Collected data
--------

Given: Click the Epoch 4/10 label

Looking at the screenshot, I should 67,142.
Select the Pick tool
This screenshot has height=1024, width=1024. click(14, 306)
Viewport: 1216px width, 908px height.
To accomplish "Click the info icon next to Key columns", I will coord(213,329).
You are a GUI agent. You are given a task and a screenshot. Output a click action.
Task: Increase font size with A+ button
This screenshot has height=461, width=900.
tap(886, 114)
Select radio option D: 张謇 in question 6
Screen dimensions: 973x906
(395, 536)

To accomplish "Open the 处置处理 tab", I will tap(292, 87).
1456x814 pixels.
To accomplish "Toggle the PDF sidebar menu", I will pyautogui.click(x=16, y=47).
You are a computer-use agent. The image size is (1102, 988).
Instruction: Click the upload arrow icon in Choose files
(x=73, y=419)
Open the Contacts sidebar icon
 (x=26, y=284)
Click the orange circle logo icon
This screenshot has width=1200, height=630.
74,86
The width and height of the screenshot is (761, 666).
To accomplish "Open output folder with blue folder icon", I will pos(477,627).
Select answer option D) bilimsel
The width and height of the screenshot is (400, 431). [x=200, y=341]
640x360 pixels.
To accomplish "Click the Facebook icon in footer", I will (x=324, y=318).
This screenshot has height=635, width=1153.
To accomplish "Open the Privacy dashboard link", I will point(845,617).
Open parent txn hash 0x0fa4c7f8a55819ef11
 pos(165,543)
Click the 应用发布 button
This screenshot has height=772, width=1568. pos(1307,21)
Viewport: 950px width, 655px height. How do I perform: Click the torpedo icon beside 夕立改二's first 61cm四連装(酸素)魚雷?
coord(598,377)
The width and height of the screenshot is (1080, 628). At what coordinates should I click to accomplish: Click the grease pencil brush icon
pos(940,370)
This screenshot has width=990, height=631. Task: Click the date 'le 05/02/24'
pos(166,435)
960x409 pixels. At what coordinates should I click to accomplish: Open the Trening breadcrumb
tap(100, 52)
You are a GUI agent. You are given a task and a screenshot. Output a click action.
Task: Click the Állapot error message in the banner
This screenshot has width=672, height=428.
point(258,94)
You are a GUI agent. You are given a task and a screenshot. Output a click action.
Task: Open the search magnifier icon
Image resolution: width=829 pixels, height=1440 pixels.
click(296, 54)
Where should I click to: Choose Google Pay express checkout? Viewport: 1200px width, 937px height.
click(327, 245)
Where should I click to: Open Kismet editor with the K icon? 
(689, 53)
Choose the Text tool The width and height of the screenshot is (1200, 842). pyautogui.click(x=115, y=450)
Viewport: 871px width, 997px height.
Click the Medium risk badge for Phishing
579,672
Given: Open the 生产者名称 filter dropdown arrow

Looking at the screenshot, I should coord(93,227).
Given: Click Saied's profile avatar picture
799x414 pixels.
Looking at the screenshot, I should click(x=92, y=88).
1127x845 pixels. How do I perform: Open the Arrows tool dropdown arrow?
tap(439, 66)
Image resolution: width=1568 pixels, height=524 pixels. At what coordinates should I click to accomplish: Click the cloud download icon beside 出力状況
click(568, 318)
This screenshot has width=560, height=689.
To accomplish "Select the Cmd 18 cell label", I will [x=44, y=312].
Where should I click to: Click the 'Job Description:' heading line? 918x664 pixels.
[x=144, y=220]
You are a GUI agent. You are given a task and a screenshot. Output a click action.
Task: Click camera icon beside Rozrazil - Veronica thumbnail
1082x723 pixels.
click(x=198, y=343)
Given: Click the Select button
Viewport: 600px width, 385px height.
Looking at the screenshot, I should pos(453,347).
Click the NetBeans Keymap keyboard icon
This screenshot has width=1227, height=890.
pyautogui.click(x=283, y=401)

--------

:: AIM OF THE EXERCISE ::
Extract exactly and only the lines above from the line containing "Instruction: Click the" through the line containing "This screenshot has height=635, width=1153.", both end lines included.

:: TASK RESPONSE ::
Instruction: Click the upload arrow icon in Choose files
(x=73, y=419)
Open the Contacts sidebar icon
 (x=26, y=284)
Click the orange circle logo icon
This screenshot has width=1200, height=630.
74,86
The width and height of the screenshot is (761, 666).
To accomplish "Open output folder with blue folder icon", I will pos(477,627).
Select answer option D) bilimsel
The width and height of the screenshot is (400, 431). [x=200, y=341]
640x360 pixels.
To accomplish "Click the Facebook icon in footer", I will (x=324, y=318).
This screenshot has height=635, width=1153.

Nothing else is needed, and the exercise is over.